Mobile computing is a way of life. The world doesn’t stop just because you get up and leave your desk, and you need tools to stay engaged and get things done no matter where you are.
Laptops, tablets, and smartphones are each capable mobile computing devices in their own way, but each also has distinct benefits and disadvantages. If you’re heading out the door, and you only want to grab one device, which one will it be?
Here are five reasons that the smartphone is a better choice for mobile computing than a laptop or tablet:
Wherever you go, there it is. It is in your pocket or purse. It sits on a table next to your bed at night. Whether you want to surf the Web, check email, see what the weather is like, or make a call, the smartphone is almost always within arm’s reach. In fact, odds are fair that your smartphone will go with you even if you choose to take a laptop or tablet. The question is, “Would the smartphone be enough on its own, or do you also need to bring along a laptop or tablet?”
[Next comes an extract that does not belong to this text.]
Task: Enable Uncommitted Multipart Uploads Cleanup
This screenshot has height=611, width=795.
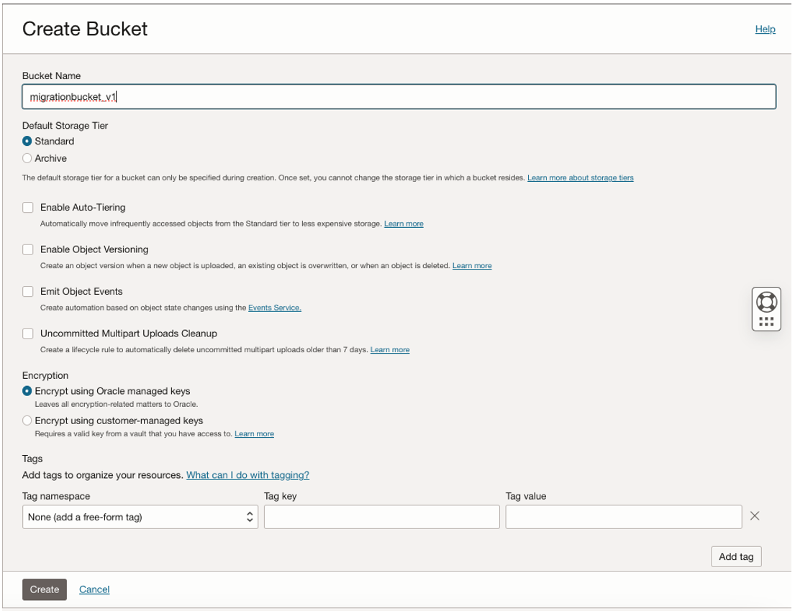Action: pos(28,333)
Smartphones are mobile phones first, and portable computing devices second. While some tablets, and even a few laptops come equipped with the technology to connect with cellular networks, it is a certainty with smartphones. As ubiquitous as Wi-Fi networks seem to be these days, there are still vast expanses where there is no wireless network -- but your smartphone can still get a 3G (or maybe even 4G) signal. Many smartphones can also act as a Wi-Fi hotspot, enabling you to share the cellular data connection with your laptop or tablet to connect from virtually anywhere.
Try that with your laptop or tablet. I suppose you can at least make Skype or Google Voice calls from a laptop or tablet, but the smartphone stands alone among these three as a communications device. Sometimes the best way to clarify project requirements, or coordinate resources is with an actual conversation, and the smartphone ensures that you can make or receive calls from virtually anywhere.
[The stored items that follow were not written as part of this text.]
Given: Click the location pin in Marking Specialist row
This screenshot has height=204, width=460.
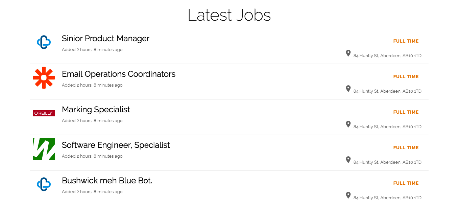Looking at the screenshot, I should pyautogui.click(x=348, y=124).
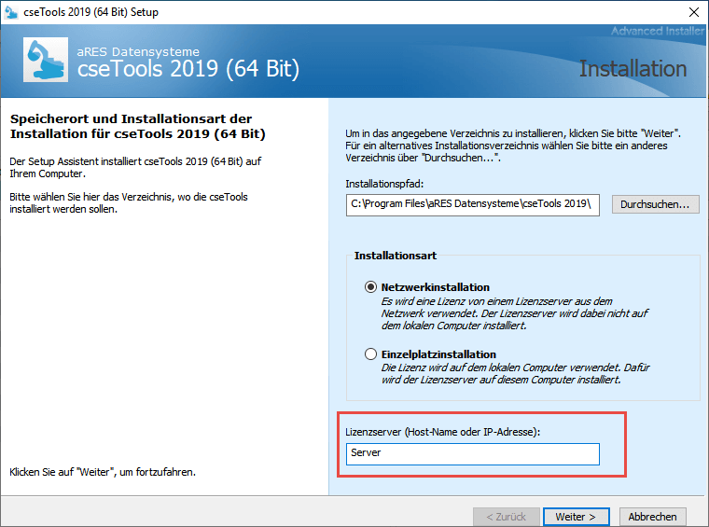Click the Installationspfad: label
The height and width of the screenshot is (527, 709).
point(382,184)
Along with voice calls, smartphones also enable communication via text messaging. It is faster than email, but less intrusive than a voice call. It works virtually anywhere without requiring that you be logged in to anything in particular. It is a convenient way to keep others informed, or get answers to simple questions, and you can do it with just a few swipes and taps rather than having to boot up a computer.
The smartphone is the new Swiss Army knife. It does a little bit of everything. Just as the Swiss Army knife is a great knife, but makes a questionable saw or pair of scissors, the smartphone is better at some things than others. But, it is nice to know that it can be a phone, or a camera, or a portable music player, or a GPS device, or an e-reader, or just about anything else you need it to be. It may not be the best at most of those functions, but it is nice to know that it can at least do them, and that you have it with you virtually 24/7.
As great as these reasons may seem, there really is no “best” mobile computing device for everyone. In fact, there probably isn’t even a mobile computing device that is best for you in all cases. You have to consider the scenario(s) in which you intend to use the mobile device, and choose the best tool for the job.